L’année dernière, les analystes de Gartner ont prévu que 43 milliards d’appareils connectés à l’Internet des Objets (IdO) seraient utilisés dans le monde. Selon l’analyste indépendant Jannik Lindner, 47 % des fabricants de l’industrie manufacturière ont subi des cyberattaques sur leurs appareils de l’Internet industriel des objets (IIoT). S’agissant plus particulièrement de l’industrie de la FA, Lindner poursuit : environ « 54% des fabricants à travers le monde ne surveillent pas leurs systèmes pour détecter tout comportement suspect. » Pourtant, « 60 % des fabricants ont déclaré avoir subi une cyberattaque perturbatrice au cours des 24 derniers mois ».

Je suis convaincue que si ces statistiques du secteur de la fabrication additive sont alarmantes, c’est probablement parce que les entreprises qui déploient des technologies de fabrication additive considèrent que s’attaquer à ce problème est une tâche insurmontable.

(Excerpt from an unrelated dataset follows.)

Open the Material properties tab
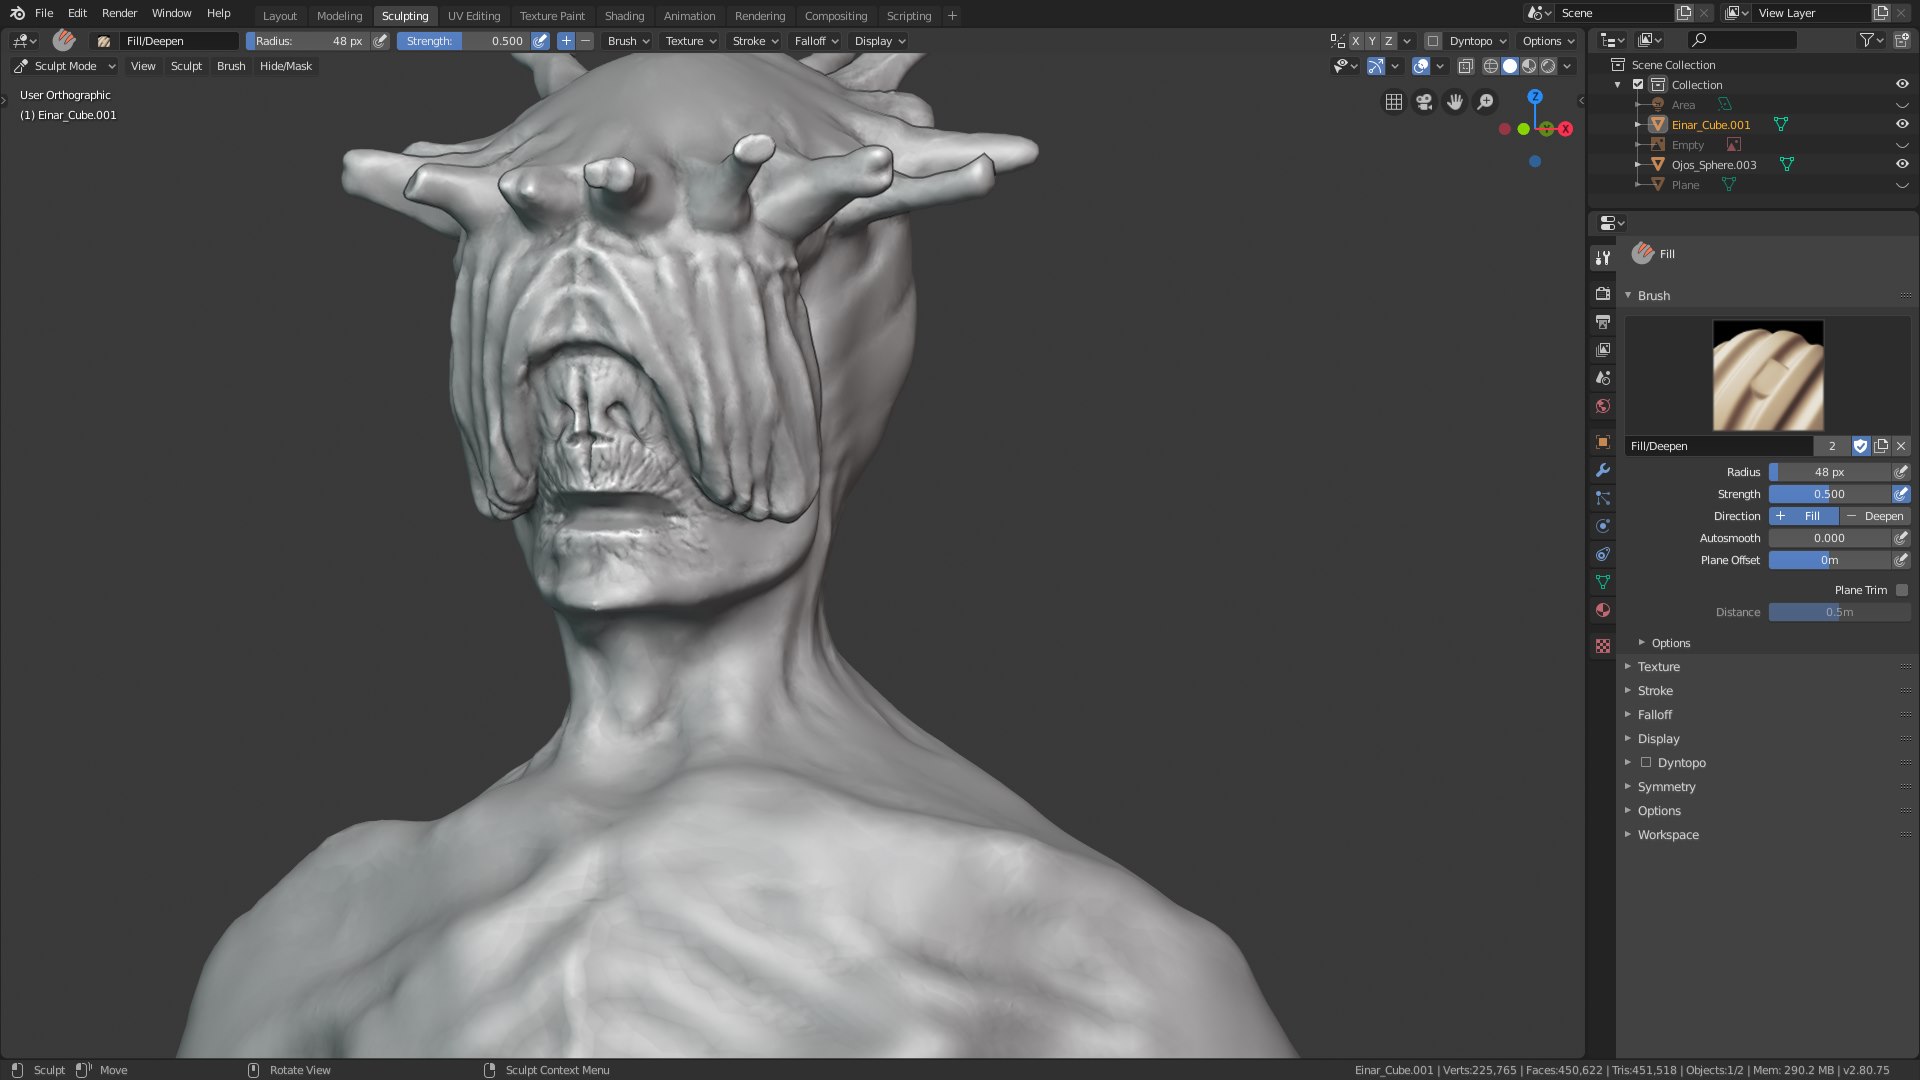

Différents scénarios dans lesquels des problèmes de cybersécurité spécifiques à la FA peuvent survenir

L’un des problèmes de cybersécurité les plus souvent évoqués dans le domaine de la fabrication additive est celui des fichiers de conception qui peuvent être volés. D’autres problèmes de cybersécurité spécifiques à la FA sont liés au fait que les fichiers de conception peuvent être modifiés pour créer des défauts dans les pièces, que la trajectoire de l’outil peut être modifiée pour déposer des matériaux de manière incorrecte, que des pièces ou des objets dangereux ou illégaux peuvent être imprimés, que des jumeaux numériques ou des fils numériques peuvent être piratés, compromettant ainsi la maintenance ou le contrôle de la qualité.

Mark Yampolskiy, professeur associé d’informatique et de génie logiciel à l’université d’Auburn, résume ces menaces en trois grandes catégories.

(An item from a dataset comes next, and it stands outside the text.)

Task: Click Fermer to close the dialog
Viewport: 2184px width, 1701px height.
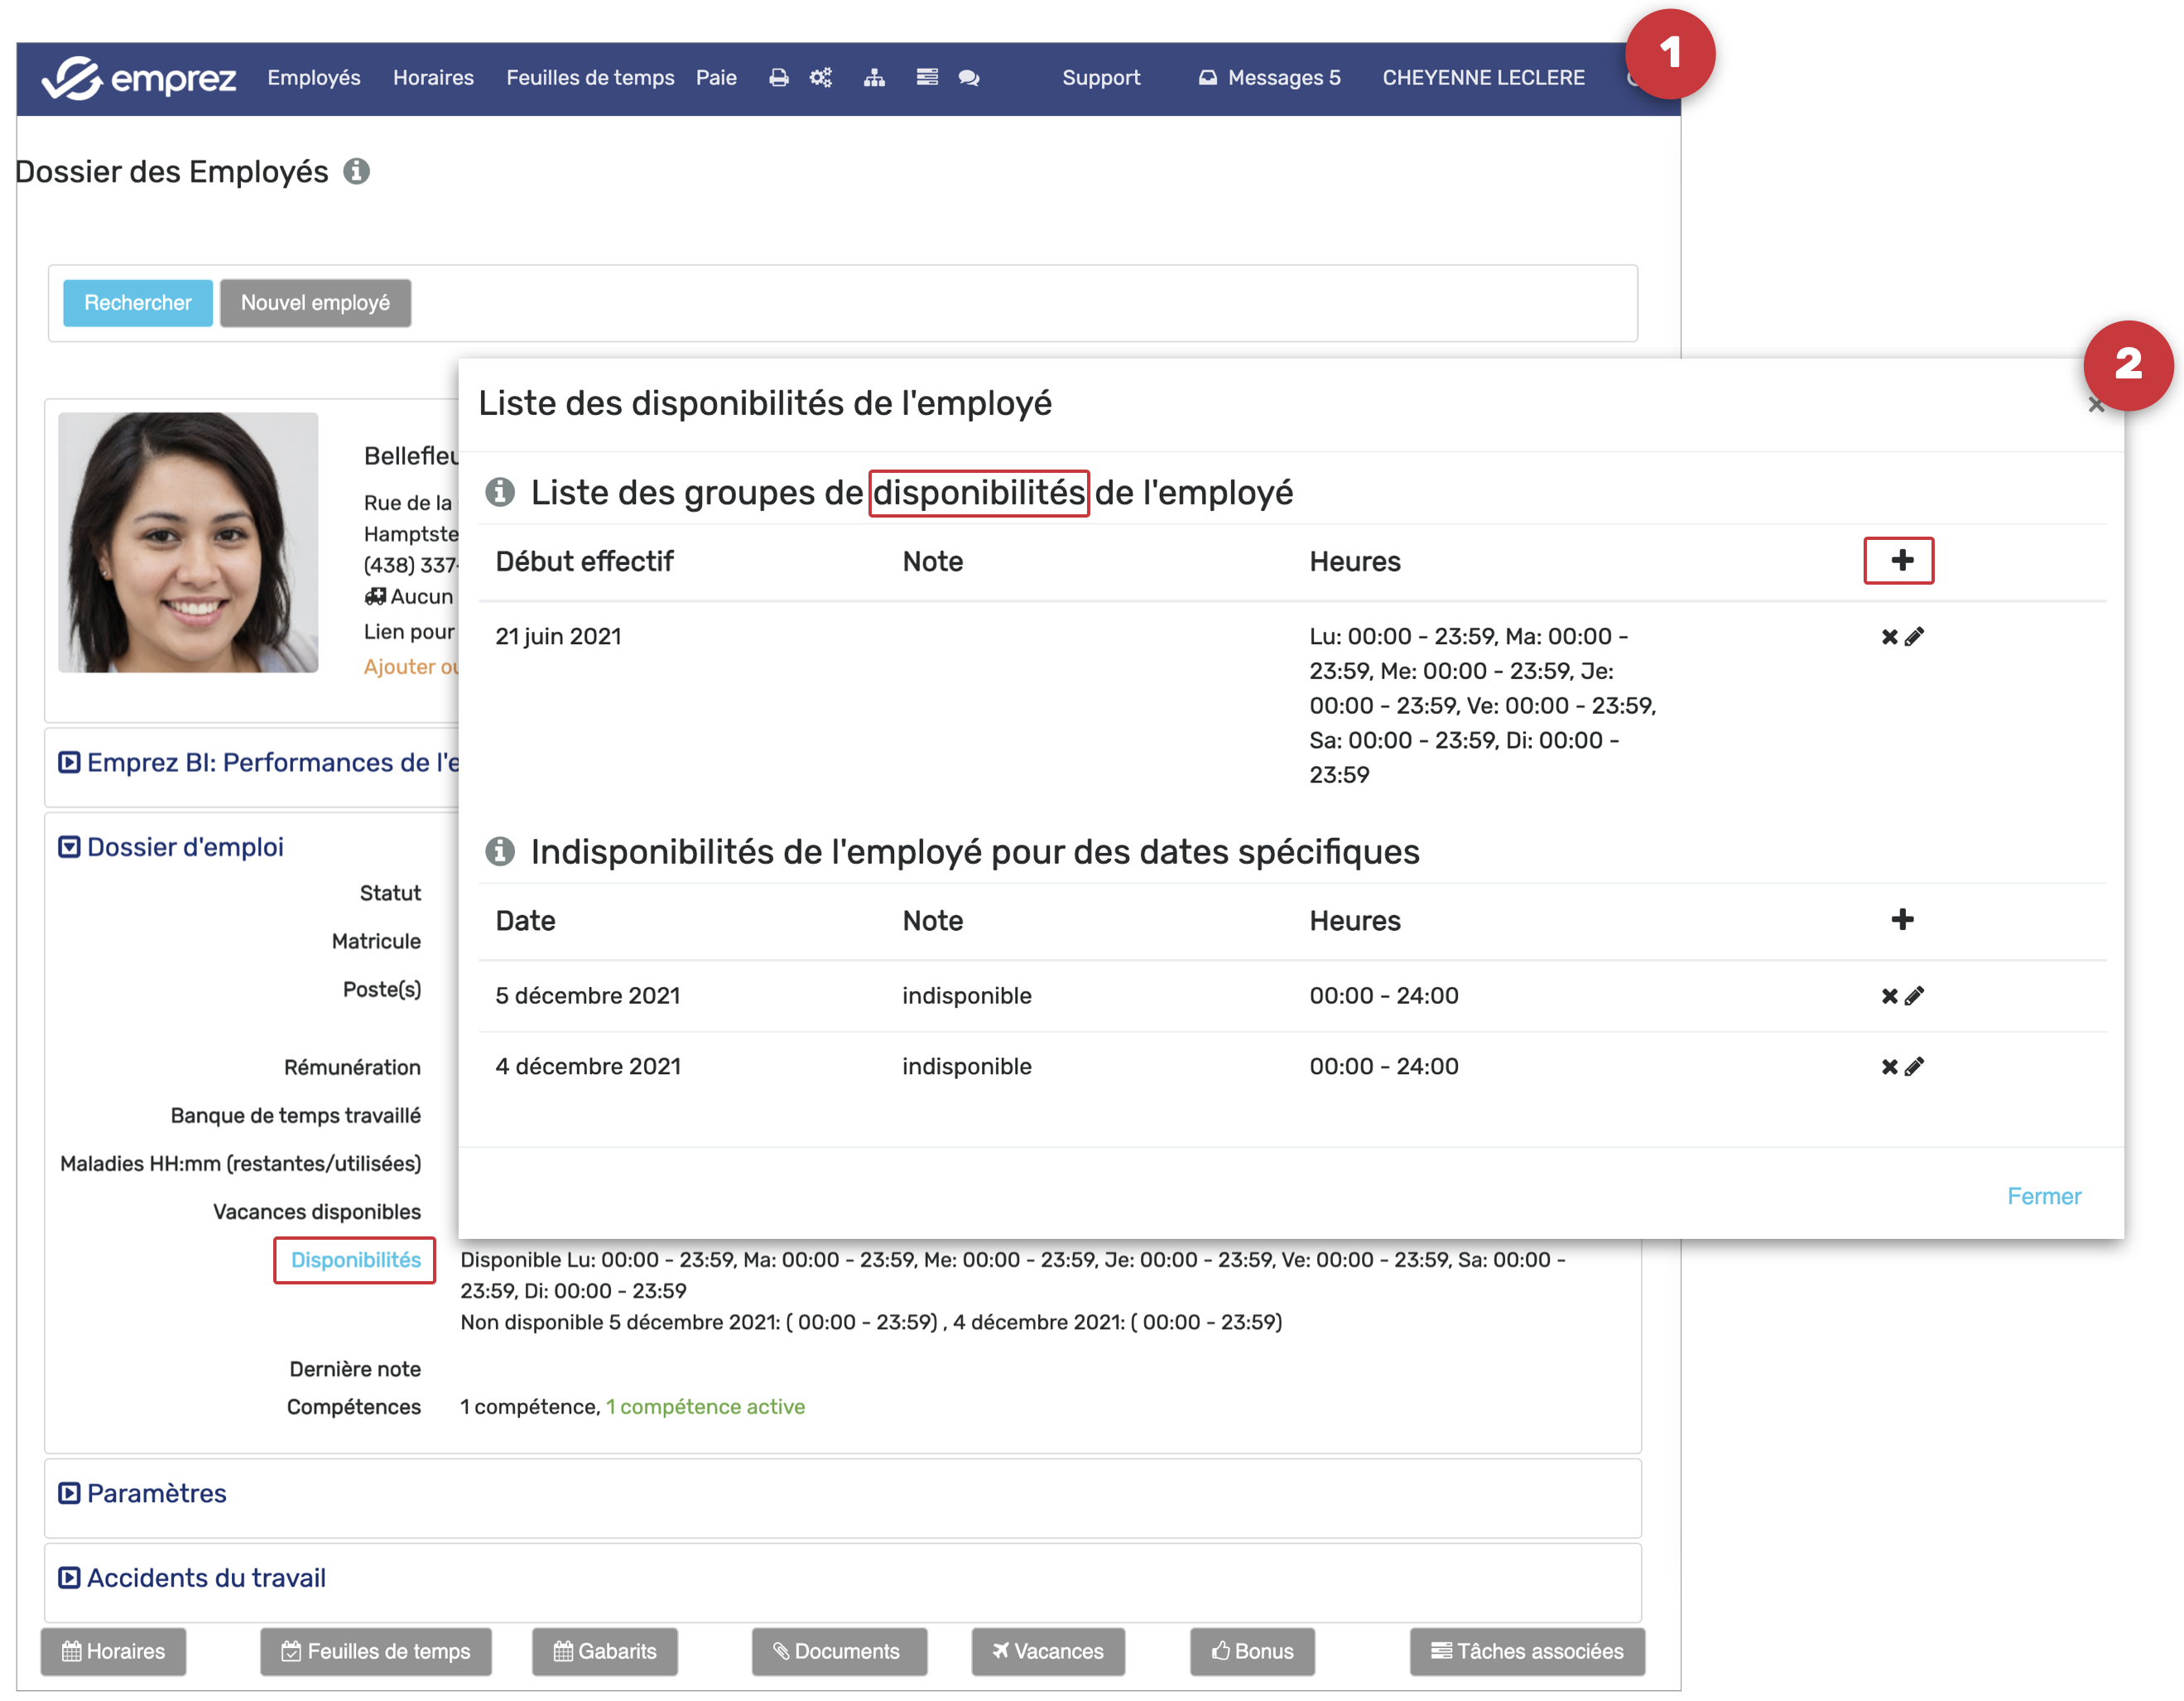Action: pos(2043,1197)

« La première est le vol de données techniques (TDT = Technical Data Theft), dont on parle généralement dans le contexte de la protection de la propriété intellectuelle (PI). Cependant, toutes les données dont le défenseur voudrait empêcher la perte ne sont pas ou ne peuvent pas être protégées en tant que propriété intellectuelle. En outre, il existe des types de données qu’un défenseur peut considérer comme négligeables, mais qui peuvent faire avancer les objectifs de l’attaquant.

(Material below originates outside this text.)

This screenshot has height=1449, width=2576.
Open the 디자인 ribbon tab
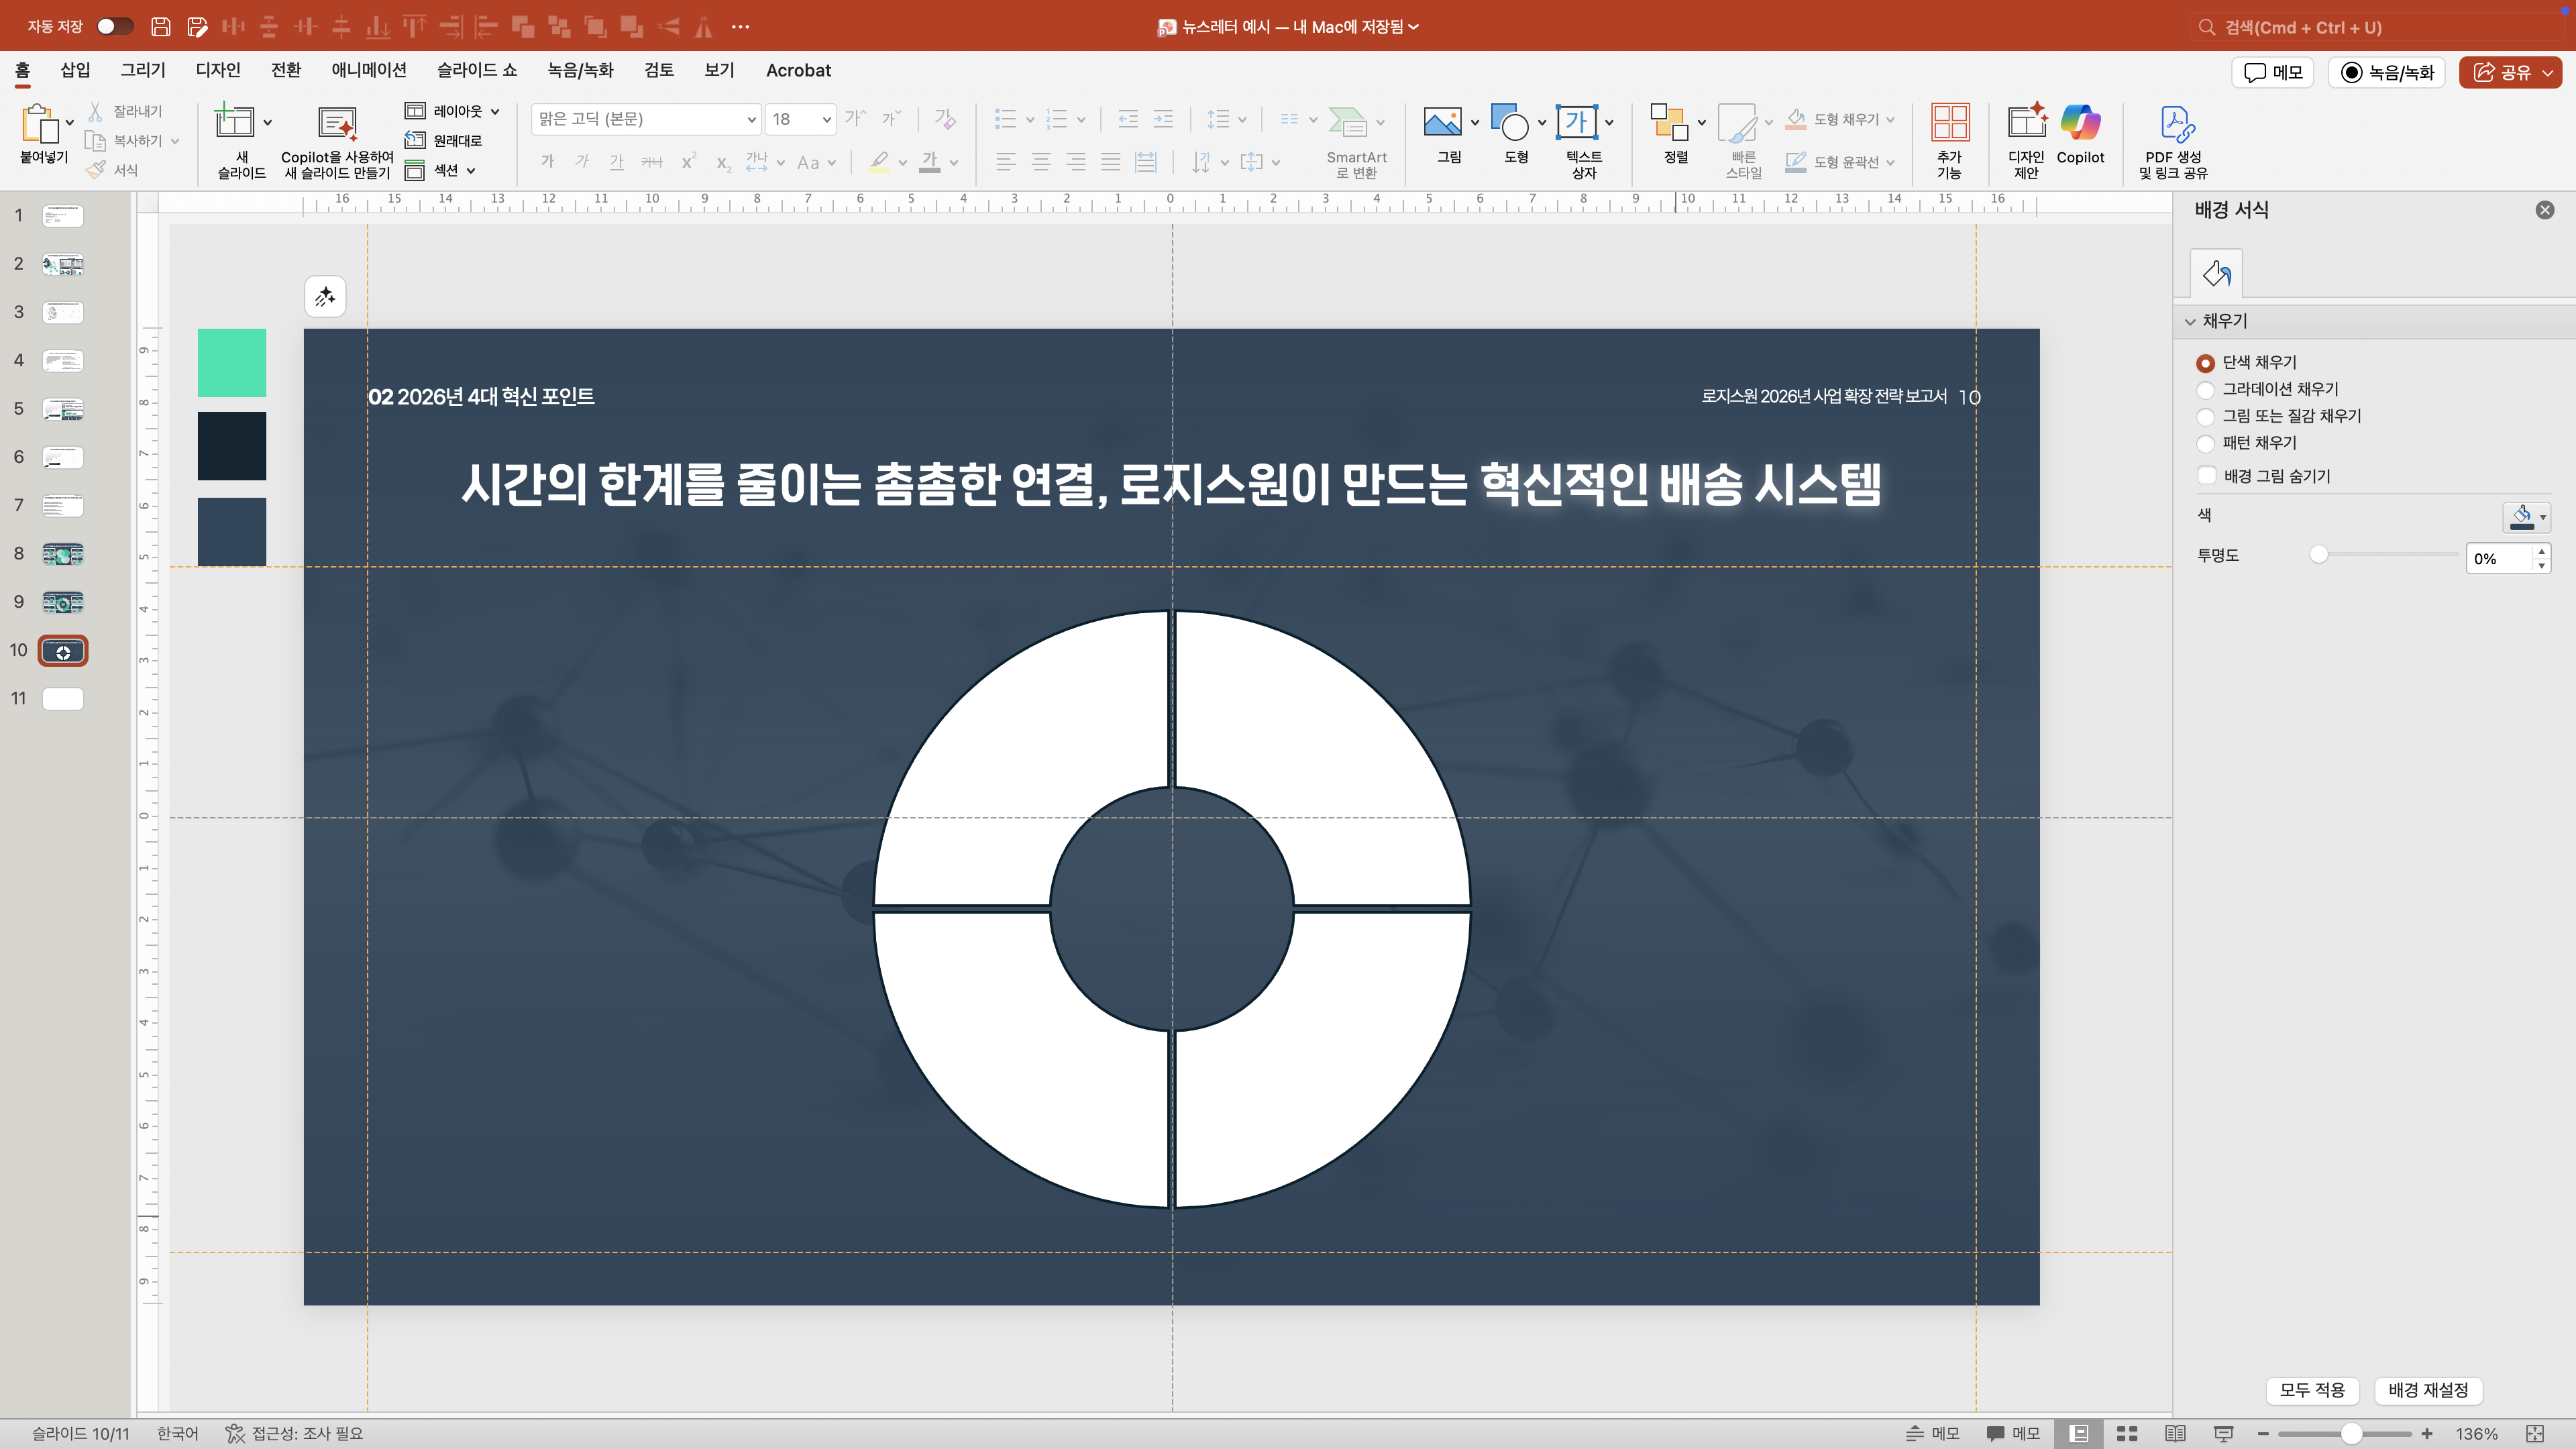click(x=218, y=70)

Le second est le sabotage, qui est parfois abordé dans le contexte de la violation de l’intégrité. Cependant, toutes les violations de l’intégrité ne conduisent pas au sabotage, et il existe des moyens de réaliser le sabotage sans violer l’intégrité classique des éléments cybernétiques, tels que les conceptions numériques. Dans la FA, le sabotage peut être dirigé immédiatement contre la pièce fabriquée ou la machine. Cependant, indirectement et surtout, il peut affecter le système dans lequel cette pièce est intégrée, ou l’environnement de la machine de FA.

La troisième menace est l’utilisation de la FA pour la fabrication illégale ou non autorisée de pièces (Illegal or Unauthorised Part Manufacturing = IPM). Il s’agit d’une menace distincte des deux premières, car les machines de FA n’empêchent pas la fabrication de tout ce qui est physiquement possible. Il s’agit donc plutôt d’un problème juridique pour lequel une solution technique est recherchée.

Enfin, la sécurité de la fabrication additive étant une discipline encore jeune, il est probable que de nouvelles menaces apparaîtront. Par exemple, nous avons récemment découvert qu’il était possible d’intégrer des informations supplémentaires dans le fichier de conception STL sans affecter la conception ou la pièce imprimée (en utilisant ce que l’on appelle des « canaux stéganographiques »). Cette menace ne vise pas la FA, mais l’utilise plutôt comme un « accessoire » pour poursuivre d’autres attaques.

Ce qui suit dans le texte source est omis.